- [SET PROBLEM 1]: From the Wordapodia excerpt, retype the part that opens with the words containing "Popsickle (n) –" and closes with "there’s no pophammer.".

- [TEXT EXCERPT]:
So, what would YOU call a Russian farm implement passed down from father to son? Let the games and fun word plays begin.

Two Book Crossover 11.13

 

If you like “Popsickle”, you really need to pick up a copy of Wordapodia, Volume One: An Encyclopedia of Real Fake Words, where you will find more than 250 creative, fun Wordapods.

 

Popsickle

 

Popsickle (n) – short for “Pop’s sickle,” an implement reserved for the family patriarch, and used for cutting grain or tall grass

 

Please Note:  This word comes to us from Russia, where people have always had a great reverence for their semi-circular bladed tools, as well as for their fathers. No, there’s no pophammer.

 

Who Knew…?

Mikhail Jordan, Professor of Field Clearing at Odessa (Russia) A&M, is the author of a dynamic new book entitled Watching My Father’s Tools: A Memoir. It was an honor to interview him, even if I couldn’t tell whether his sense of humor was very poor, or very advanced.

 

Matt:  Professor Jordan, has Russian culture always been so reverential about farm implements, and the protocol of who should use them?

 

Professor Jordan:  Relentlessly so. For many centuries, Mother Russia has always been a very patriarchal society that also places great emphasis, and even reverence, over these implements. The father has always been accorded the honor of leading the way in the wheat fields, and he wields the most ornate and sharpest sickle, which has come to be known as the popsickle. The first son inherits his Dad’s tool; if no male sons are born, the sickle is buried with the old man.

- [INPUT FOR THIS TASK]:
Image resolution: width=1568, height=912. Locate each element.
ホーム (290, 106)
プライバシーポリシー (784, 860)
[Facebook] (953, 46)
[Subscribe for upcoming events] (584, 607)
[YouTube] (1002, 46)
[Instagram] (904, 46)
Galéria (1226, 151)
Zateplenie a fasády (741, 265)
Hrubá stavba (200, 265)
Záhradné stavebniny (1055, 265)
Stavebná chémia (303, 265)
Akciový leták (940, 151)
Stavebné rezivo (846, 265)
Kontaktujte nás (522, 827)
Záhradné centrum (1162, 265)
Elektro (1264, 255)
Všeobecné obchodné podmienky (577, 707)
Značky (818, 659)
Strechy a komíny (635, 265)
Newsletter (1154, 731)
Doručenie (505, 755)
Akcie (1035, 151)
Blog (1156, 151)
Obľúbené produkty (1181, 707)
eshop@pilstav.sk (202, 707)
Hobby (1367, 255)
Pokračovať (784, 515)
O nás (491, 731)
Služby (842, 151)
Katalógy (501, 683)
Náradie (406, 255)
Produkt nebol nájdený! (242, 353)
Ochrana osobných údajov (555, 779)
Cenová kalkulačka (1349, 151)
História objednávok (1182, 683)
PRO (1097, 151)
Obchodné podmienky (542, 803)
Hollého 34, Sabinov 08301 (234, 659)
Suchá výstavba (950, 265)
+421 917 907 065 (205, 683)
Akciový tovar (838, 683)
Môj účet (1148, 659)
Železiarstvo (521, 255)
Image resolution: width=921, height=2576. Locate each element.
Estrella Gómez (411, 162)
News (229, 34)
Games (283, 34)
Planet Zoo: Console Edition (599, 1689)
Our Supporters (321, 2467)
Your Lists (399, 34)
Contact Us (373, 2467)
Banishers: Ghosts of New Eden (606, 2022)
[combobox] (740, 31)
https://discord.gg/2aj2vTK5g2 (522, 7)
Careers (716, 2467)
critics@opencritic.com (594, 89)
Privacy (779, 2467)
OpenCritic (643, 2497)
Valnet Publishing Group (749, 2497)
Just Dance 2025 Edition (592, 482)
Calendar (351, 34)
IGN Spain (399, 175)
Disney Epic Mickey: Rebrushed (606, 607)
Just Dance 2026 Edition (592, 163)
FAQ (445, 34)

- [SET PROBLEM 2]: Give only the number of lines in the listing that contain the string "resolution", matching its case exactly.

- [CORRECT RESPONSE 1]:
Popsickle (n) – short for “Pop’s sickle,” an implement reserved for the family patriarch, and used for cutting grain or tall grass

 

Please Note:  This word comes to us from Russia, where people have always had a great reverence for their semi-circular bladed tools, as well as for their fathers. No, there’s no pophammer.

- [CORRECT RESPONSE 2]: 2